December 27th, 2017

Learning MongoDB Part IV: Aggregation Framework



Relational Database


Document Database

For more complex queries and data manipulation in MongoDB, we can use the aggregation framework. First introduced in MongoDB V2.2 (the current version as of this writing is V3.6) the aggregation framework creates a pipeline of operations to perform on documents1. Pipelines support operations such as sorting, filtering, and grouping documents similar to a SQL GROUP BY clause. Pipelines also enable grouped data manipulation, creating entirely new collections in the process. I used the tree database from my first and second MongoDB discoveries to explore the aggregation framework.

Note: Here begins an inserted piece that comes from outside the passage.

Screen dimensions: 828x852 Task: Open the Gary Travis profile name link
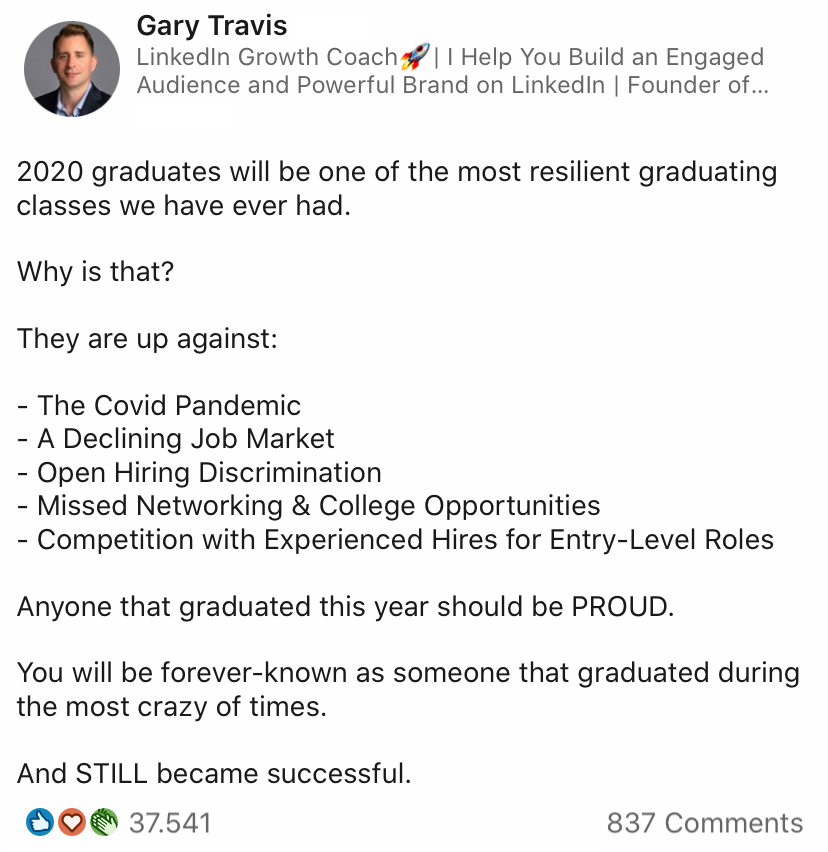pyautogui.click(x=211, y=24)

If you remember from my previous posts, each tree has a type and a grade which specifies the height of the tree. One piece of information I'm curious about is the total number of trees in each grade with type frazier fir. The aggregation function to answer my question is written like so:

db.tree.aggregate([ {$match: {type: 'frazier'}}, {$group: { _id: '$grade', count: {$sum:1} }}, {$sort: {count: -1}} ]) /* Result */ { "_id" : "9-10ft", "count" : 71 } { "_id" : "10+ft", "count" : 70 } { "_id" : "6-7ft", "count" : 68 } { "_id" : "7-8ft", "count" : 67 } { "_id" : "5-6ft", "count" : 63 } { "_id" : "3-4ft", "count" : 61 } { "_id" : "8-9ft", "count" : 61 } { "_id" : "4-5ft", "count" : 58 }

The aggregate() function takes an array of pipeline steps. The first step matches on type frazier. The seconds step groups all matched documents by grade and gets the number of documents in each group. The final step sorts each group by the count. These three steps are performed with the $match, $group, and $sort operators respectively.

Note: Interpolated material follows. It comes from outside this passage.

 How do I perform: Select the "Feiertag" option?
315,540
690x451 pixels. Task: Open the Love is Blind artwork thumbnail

Grouping is not restricted to a single property. To group by multiple properties, each property is added to the _id object. In the next example I grouped the aggregate by type and grade. Also since I matched on the entire collection, I excluded the $match pipeline step.

db.tree.aggregate([ {$group: { _id: {type: '$type', grade: '$grade'}, count: {$sum:1} }}, {$sort: {count: -1}} ])

Multiple $group operations can exist in an aggregation pipeline. In the next pipeline I get all the tree statistics - count, expenses, revenue, and profits. Since I don't want the result of this aggregation to go to waste, I saved its result to a new collection with the $out operator. I simply specified the name of the collection to save the output to (treestat). I also used the $project operator to structure and pick the properties for the output collection. All properties specified in the $project step are passed to the next step in the pipeline.

db.tree.aggregate([ {$group: { _id: { type: '$type', grade: '$grade', source: '$source_price', sell: '$sell_price' }, count: {$sum:1}, expenses: {$sum: '$source_price'}, revenue: {$sum: '$sell_price'} }}, {$group: { _id: { type: '$_id.type', grade: '$_id.grade', source: '$_id.source', sell: '$_id.sell', count: '$count', expenses: '$expenses', revenue: '$revenue' }, profit: {$sum: {$subtract: ['$revenue', '$expenses']}} }}, {$sort: {profit: -1}}, {$project: { _id: { type: '$_id.type', grade: '$_id.grade' }, count: '$_id.count', expenses: '$_id.expenses', revenue: '$_id.revenue', profit: '$profit' }}, {$out: 'treestat'} ])

One important thing to note about the $out operator is it completely replaces the existing collection with the result of the aggregation2. This can accidentally wipe out an entire collection. Be careful!

Finally I got the tree count, expenses, revenue, and profits for all trees using the newly created treestat collection:

db.treestat.aggregate([ {$group: { _id: 'all_trees', total_trees: {$sum: '$count'}, total_expenses: {$sum: '$expenses'}, total_revenue: {$sum: '$revenue'}, total_profit: {$sum: '$profit'} }} ]) /* Result */ { "_id" : "all_trees", "total_trees" : 1001, "total_expenses" : 10220.5, "total_revenue" : 62245, "total_profit" : 52024.5 }

The aggregation framework is very powerful. You can even use it to create a pseudo JOIN operation between collections3! The source code for this discovery is on GitHub.

[1] Kyle Banker, Peter Bakkum, Shaun Verch, Douglas Garrett & Tom Hawkins, MongoDB In Action, 2nd ed (Shelter Island, NY: Manning, 2016), 121

[2] Ibid., 140

[3] Ibid., 129